Holders of permanent interest bearing shares, including pensioners and retail investors, are facing losses under rescue plans to plug a capital shortfall of up to £1.8bn at The Co-operative Bank.
The Daily Telegraph reports the Co-op is considering a rescue plan which would involve cutting the income paid to junior debtholders.
Under the proposals those holding Pibs, including pensioners, investors and high net worth individuals, would be hit with losses on £310m of Pibs and a further £60m of preference shares.

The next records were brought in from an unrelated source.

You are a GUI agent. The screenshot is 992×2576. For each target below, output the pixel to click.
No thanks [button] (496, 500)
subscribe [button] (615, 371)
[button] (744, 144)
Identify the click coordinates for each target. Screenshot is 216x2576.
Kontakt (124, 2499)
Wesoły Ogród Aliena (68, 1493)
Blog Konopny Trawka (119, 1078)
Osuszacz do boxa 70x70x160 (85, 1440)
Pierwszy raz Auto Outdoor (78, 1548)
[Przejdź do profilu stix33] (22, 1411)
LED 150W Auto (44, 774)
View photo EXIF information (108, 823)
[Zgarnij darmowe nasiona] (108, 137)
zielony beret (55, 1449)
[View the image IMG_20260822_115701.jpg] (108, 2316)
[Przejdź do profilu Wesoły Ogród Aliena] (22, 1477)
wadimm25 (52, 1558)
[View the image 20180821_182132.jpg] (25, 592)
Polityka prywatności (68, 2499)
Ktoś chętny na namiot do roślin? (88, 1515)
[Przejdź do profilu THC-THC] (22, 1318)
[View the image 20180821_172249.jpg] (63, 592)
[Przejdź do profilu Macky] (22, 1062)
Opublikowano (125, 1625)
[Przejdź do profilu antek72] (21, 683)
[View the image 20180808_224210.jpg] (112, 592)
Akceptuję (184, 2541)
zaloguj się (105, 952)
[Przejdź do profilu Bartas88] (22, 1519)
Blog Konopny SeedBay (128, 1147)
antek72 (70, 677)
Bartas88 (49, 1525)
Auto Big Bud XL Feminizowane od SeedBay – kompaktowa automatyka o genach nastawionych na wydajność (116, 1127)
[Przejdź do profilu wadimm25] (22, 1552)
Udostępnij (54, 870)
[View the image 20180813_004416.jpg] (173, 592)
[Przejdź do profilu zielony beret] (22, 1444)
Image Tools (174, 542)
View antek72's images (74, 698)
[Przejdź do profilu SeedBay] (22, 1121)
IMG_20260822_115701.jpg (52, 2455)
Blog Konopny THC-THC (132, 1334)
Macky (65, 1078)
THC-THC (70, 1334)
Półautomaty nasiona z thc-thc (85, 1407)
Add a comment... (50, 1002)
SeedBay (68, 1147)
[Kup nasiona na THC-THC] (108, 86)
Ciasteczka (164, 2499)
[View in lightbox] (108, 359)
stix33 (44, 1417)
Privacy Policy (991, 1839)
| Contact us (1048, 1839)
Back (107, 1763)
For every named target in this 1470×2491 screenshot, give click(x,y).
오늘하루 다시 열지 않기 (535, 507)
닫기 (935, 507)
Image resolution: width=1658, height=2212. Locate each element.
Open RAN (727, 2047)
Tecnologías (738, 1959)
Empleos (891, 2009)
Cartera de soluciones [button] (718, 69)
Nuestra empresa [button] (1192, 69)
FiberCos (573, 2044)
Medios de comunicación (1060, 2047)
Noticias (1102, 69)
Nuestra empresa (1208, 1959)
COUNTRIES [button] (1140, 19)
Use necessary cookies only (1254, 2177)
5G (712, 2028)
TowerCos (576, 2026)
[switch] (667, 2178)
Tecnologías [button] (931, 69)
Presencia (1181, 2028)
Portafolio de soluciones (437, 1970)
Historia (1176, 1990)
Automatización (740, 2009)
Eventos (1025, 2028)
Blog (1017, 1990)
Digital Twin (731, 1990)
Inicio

Pibs are shares issued by building societies which pay a fixed rate of interest and can be traded on the London Stock Exchange. Britannia Building Society issued the Pibs before it was taken over by the Co-op in 2009.
The newspaper reports that of the £370m held as junior debt, some £30m is held by the public. The shares pay annual interest of between 5.55 per cent and 13 per cent. The rescue plans would involve cuts to the interest currently being paid and are expected to cost investors about £3m a year.
The Co-op is said to be looking at a rescue plan similar to that of West Bromwich Building Society in 2009, under which the 6.15 per cent interest on £75m of Pibs was cancelled and £182m of junior debt was converted into a new instrument called profit participating deferred shares to boost the mutual’s capital.
The West Brom debt-to-equity conversion, which was developed by the FSA and the Treasury, was the first of its kind and gave building societies an alternative way of boosting their capital that previously was not open to them.
Co-op has been working to strengthen its banking subsidiary’s capital after Moody’s drastically cut the Co-op’s credit rating last month. The news prompted the resignation of Co-op Bank chief executive Barry Tootell, who has been replaced by Euan Sutherland. The Co-op Bank also stopped lending to new business customers last month.
Analysts estimate Co-op’s capital shortfall to be between £1bn and £1.8bn. The Financial Times reports financial advisers have recommended that local councils start to move their money away from the Co-op over concerns about its financial health. Over 100 councils have nearly half a billion pounds on deposit at the Co-op Bank.
Co-op withdrew from a deal to buy around 630 UK branches of Lloyds Banking Group in April.